Accepted paper:

Controlling the flow of information: social media effects on citizen attitudes about Democracy in latin America


Jason Gainous (University of Louisville)
Tricia Gray (University of Louisville)
Kevin Wagner (Florida Atlantic University)

Paper short abstract:

This paper explores the effects of social media on citizen attitudes about democracy in Latin America.

Paper long abstract:

We plan to use survey data from Latino Barometer to explore the implications of Internet use, and social media use in particular, on political opinion in Latin America, arguing that the effects are largely contingent on the level of government filtering of the Internet. We will frame this argument in the equalization/normalization literature where these two camps have argued, respectively, that the Internet is either going to serve as a democratizing force or its influence is simply going to be harnessed by the existing power structure limiting its capacity to serve as a democratizing force.
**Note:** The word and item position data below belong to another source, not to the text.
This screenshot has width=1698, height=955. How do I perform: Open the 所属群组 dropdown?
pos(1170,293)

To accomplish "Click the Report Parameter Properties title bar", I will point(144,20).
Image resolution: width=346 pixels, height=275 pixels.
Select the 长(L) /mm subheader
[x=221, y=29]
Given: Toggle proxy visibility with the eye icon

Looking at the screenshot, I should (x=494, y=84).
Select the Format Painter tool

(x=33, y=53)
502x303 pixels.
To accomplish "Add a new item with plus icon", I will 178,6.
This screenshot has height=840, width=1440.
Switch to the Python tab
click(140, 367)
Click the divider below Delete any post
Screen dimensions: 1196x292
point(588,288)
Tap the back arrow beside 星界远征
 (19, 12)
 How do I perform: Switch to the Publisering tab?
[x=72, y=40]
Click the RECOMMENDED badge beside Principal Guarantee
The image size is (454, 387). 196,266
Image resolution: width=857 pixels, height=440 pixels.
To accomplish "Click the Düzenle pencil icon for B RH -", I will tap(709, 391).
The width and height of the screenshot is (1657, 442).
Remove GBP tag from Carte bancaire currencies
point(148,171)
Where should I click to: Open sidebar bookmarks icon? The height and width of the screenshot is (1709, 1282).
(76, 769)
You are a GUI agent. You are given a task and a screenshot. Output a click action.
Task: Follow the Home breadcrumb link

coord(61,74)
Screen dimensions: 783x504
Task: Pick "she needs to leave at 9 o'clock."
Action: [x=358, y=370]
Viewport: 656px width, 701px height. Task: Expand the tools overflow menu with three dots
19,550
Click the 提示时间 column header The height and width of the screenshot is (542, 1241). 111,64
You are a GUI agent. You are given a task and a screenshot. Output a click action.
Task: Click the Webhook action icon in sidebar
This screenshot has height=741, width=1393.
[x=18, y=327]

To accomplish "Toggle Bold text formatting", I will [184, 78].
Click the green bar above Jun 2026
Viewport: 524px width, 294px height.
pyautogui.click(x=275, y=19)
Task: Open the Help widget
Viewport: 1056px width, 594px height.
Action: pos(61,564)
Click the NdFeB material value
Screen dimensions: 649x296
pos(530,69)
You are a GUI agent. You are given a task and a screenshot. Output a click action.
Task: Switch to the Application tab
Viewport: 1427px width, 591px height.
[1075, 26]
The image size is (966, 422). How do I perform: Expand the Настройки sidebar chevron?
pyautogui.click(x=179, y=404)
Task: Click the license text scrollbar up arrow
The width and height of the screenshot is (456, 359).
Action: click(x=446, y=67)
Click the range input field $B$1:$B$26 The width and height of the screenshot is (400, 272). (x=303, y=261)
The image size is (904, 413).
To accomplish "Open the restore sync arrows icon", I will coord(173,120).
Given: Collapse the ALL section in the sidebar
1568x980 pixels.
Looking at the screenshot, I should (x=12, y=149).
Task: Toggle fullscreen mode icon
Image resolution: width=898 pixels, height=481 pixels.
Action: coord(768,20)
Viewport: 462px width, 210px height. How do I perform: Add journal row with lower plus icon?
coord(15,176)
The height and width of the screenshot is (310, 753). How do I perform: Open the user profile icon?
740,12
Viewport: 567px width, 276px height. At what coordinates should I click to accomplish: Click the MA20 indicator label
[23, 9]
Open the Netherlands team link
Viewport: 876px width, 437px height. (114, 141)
Our preliminary results suggest there is a relationship between both Internet use generally and social media use in particular and citizens' attitudes about the condition of democracy in their respective country. Those who use the medium more frequently are more likely to be exposed to dissident information and as a result tend to feel less favorable about the conditions in their country. We suspect that this effect is smaller in those countries with higher filtering. To test this proposition we will estimate separate models for those countries with high filtering versus those with low filtering using Freedom House data to measure the level of filtering.